Pick the right books and you can easily inspire and extend the duration and complexity of your childrens’ outdoor play! Alternatively, using your children’s existing play ideas as a springboard to introduce new books to your home or classroom library works a treat too. Either way, fort building is right at the top of the outdoor play fun list for kids who love to imagine – I mean the days of clubhouse rules (No boyz allowed!), secret passwords and hidden journals in an impromptu blanket cubby have to be some of the best memories of a simple childhood, don’t they? So today I have gathered together some tips for inviting your children to get outside and get building with a collection of great books that are perfect for inspiring or extending fort building play.
To create your own secret place in the garden or yard, you will need;
- Blankets, bed sheets and/or beach towels
- Something to hang your fabric from – whether it be a tree, swing set, clothes line, outdoor furniture or children’s play furniture – you can see how my two used this last one recently
- Or BIG cardboard boxes
- Rope or twine is handy
- As are wide tape, clothes pegs and scissors
- Big sticks or bamboo poles work too!
Here’s a fabulous peek at some fort building play that we enjoyed at a Nature Play WA Play Out Day recently. Look closely and you’ll see all sorts of fabulous building in action – there are even some structures made with long sticks!
And if you are looking to connect your outdoor play with literature and reading, check out these great titles;
Books to Inspire Nature Play: Fort Building
Not a Stick by Antoinette Portis: It’s not a stick, it’s a magic wand or a conductor’s baton or a paintbrush, or whatever you imagine it to be!

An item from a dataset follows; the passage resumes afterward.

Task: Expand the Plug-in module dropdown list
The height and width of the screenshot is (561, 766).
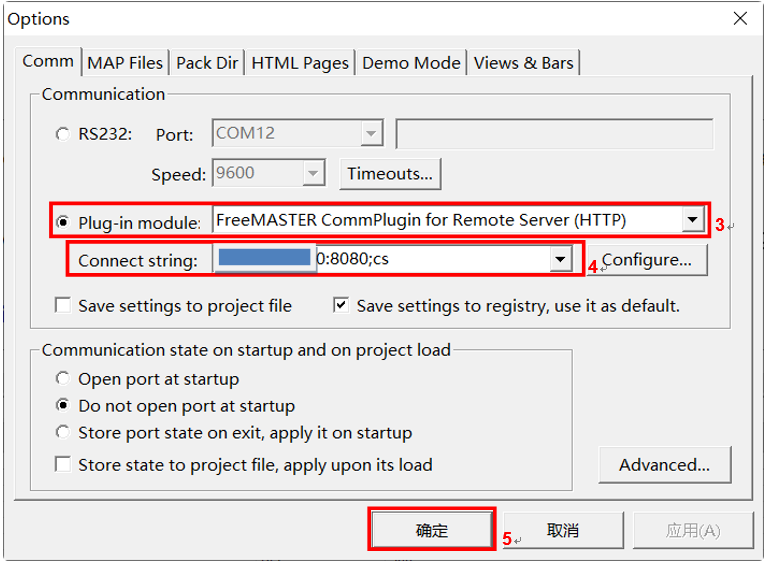Action: (x=691, y=220)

Audrey’s Treebouse by Jenny Hughes (also known as A House of Her Own): Audrey’s new house is an ideal house. It has a bathtub for snorkeling, a place to drink tea, and somewhere to hide the dirty cups. It’s perfect in every way. Except for one thing!
Maisy Goes Camping by Lucy Cousins: Five in the tent? Maisy and her friends are on a camping adventure but when it comes to bedtime, the fun begins.

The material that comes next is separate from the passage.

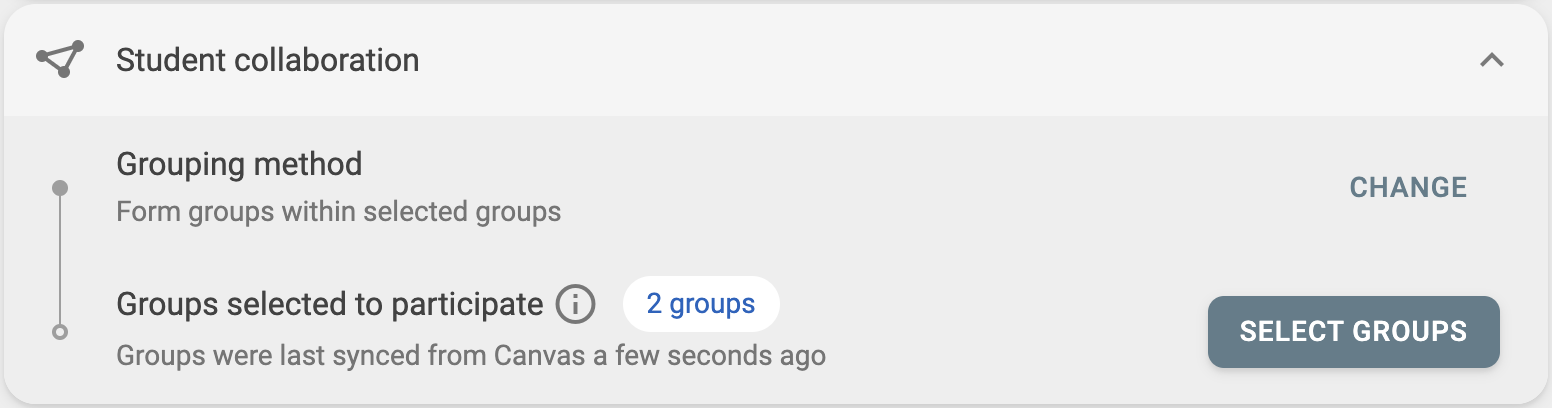The height and width of the screenshot is (408, 1552).
Task: Open info tooltip for groups selected
Action: pyautogui.click(x=576, y=304)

Home by Carson Ellis: Tbe place you live can be so many different things and this book explores homes that are both real and mythical.
Clancy and Millie and the Very Fine House by Libby Gleeson: Clancy has just moved house and he is missing his old house terribly but with the help of his a friend, Millie, Clancy builds towers to the sky and finally feels at home once again.

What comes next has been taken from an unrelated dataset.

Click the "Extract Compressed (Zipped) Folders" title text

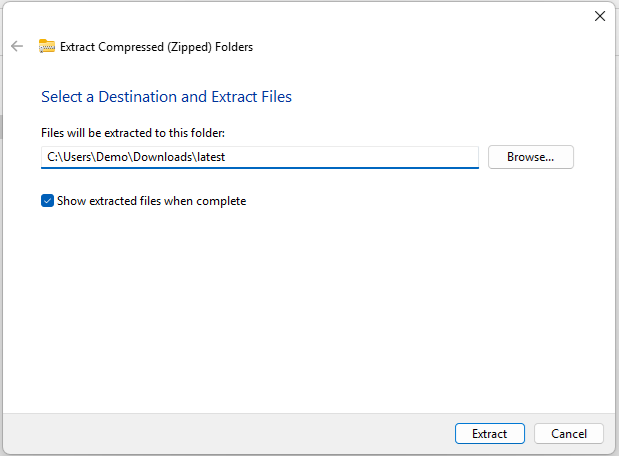tap(156, 46)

Roxaboxen by Alice McLerran: Though it looked like nothing but sand and rocks and some old wooden boxes, it was a special place – a sparkling world of jeweled homes, streets edged with the whitest stones, and two ice cream shops, at least in their imaginations.
Iggy Peck, Architect by Andrea Beaty: Iggy has one passion – building and he will build out of anything! But what will Iggy do when his teacher declares that she doesn’t like architecture!
For older children
From Mud Hut to Skyscrapers by Christine Paxmann: A pictorial journal through the history of architecture.
The Magic Faraway Tree Collection by Enid Blyton: When Jo, Bessie and Fanny move to the country, they discover a magical tree, make new friends and enjoy many, many magical adventures.
The 13 Storey Treehouse series by Andy Griffiths: One of our favourite chapter book series’, Andy and Terry’s 13-storey treehouse is the most amazing treehouse in the world! It’s got a bowling alley, a see-through swimming pool, a tank full of man-eating sharks, a giant catapult, a secret underground laboratory and more! Well, what are you waiting for? Come on up!
Lulu Bell and the Cubby Fort by Belinda Murrell: Lulu and her cousins have a plan to build the best cubby fort ever but they will have to work together to do more than just that when a cow gets stuck in the mud!